What is asked – Can you write out the part of the items that opens with the line containing "[Quick Search] (169, 61)" and closes with the line containing "School tour (549, 103)", swapping "Europe" for "Asia" and leaving everything else untouched? Give only those lines.

Records shown –

-- START --

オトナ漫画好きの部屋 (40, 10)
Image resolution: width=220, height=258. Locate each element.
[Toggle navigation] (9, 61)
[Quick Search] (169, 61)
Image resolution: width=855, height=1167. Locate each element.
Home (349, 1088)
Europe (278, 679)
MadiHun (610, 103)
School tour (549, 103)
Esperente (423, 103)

-- END --
-- START --

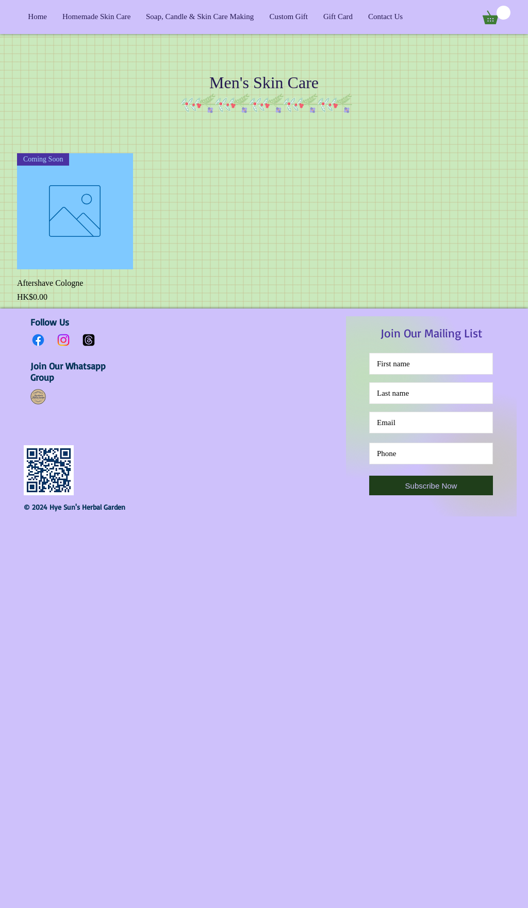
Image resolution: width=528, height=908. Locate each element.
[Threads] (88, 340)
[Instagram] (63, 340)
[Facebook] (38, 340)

-- END --

Final result –
[Quick Search] (169, 61)
Image resolution: width=855, height=1167. Locate each element.
Home (349, 1088)
Asia (278, 679)
MadiHun (610, 103)
School tour (549, 103)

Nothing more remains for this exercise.